Following her school studies, she worked in a fuel station, and it was at this point that her adopted father discovered an advert in a local newspaper for a work rider at the Zimbabwe Jockey Academy – the rest was history – well, nearly.

Torrid financial times forced the academy to close, so Rusike, driven by the prospect of race riding, diverted her attentions to pursue a chance at the South African equivalent, but financial implications curtailed her dreams, halting her career.

Inspired by Michelle Payne, the first female rider to win the Melbourne Cup, nothing could stop her ambition; Rusike wanted to get in on her riding merits, so she spent time practicing and perfecting everything she had learned in just a couple of years.

Appealing for a family to take her in, in South Africa via Facebook, she packed her bags and endured a 24-hour bus journey – a complete step into the unknown.

Riding 20 horses a morning on the track, even the resolution Rusike had proved to this point dwindled and she questioned her aspirations and love for the sport, citing it as the ‘lowest point in her fledgling career.’

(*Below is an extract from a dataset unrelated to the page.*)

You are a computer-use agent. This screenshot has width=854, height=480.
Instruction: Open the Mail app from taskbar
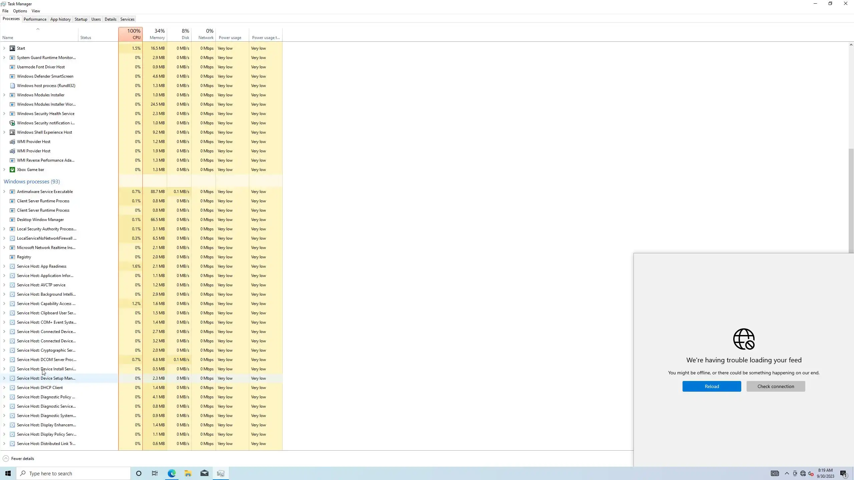[204, 473]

In 2019 the Markel Magnolia Cup captured the eyes of the world when Khadijah Mellah galloped to glory at Goodwood Racecourse. The 18-year-old Mellah won in spectacular style just months after sitting on a horse for the first time at the Ebony Horse Club, a club that aims to transform young lives through horses in south London’s most disadvantaged communities.

These headlines caught Rusike’s attention: “if she could do it, perhaps I could.”

Leaving South Africa, she went back to Zimbabwe, where she applied for work-rider jobs around the world. “Australia, America, and the UK, I sent out over 50 emails. I wasn’t prepared to give up. Two replied, Lanes End Farm in America and Ralph Beckett.”

Following her heart, she travelled to England in December 2021 to start work at Ralph Beckett’s Kimpton Down Stables near Andover, which is where she now works full time.

Rusike commented: “Strength doesn’t come from what you can do. Strength comes from overcoming the things you thought you couldn’t.

“I have often felt homesick in the past, but I don’t here. I love learning, and I love the people around me, it’s the best feeling in the world.

“To be able to ride in the Markel Magnolia Cup during the flagship Qatar Goodwood Festival, is a dream come true. I am still pinching myself that this is real. Win, lose or draw, I just am incredibly excited to taking part.”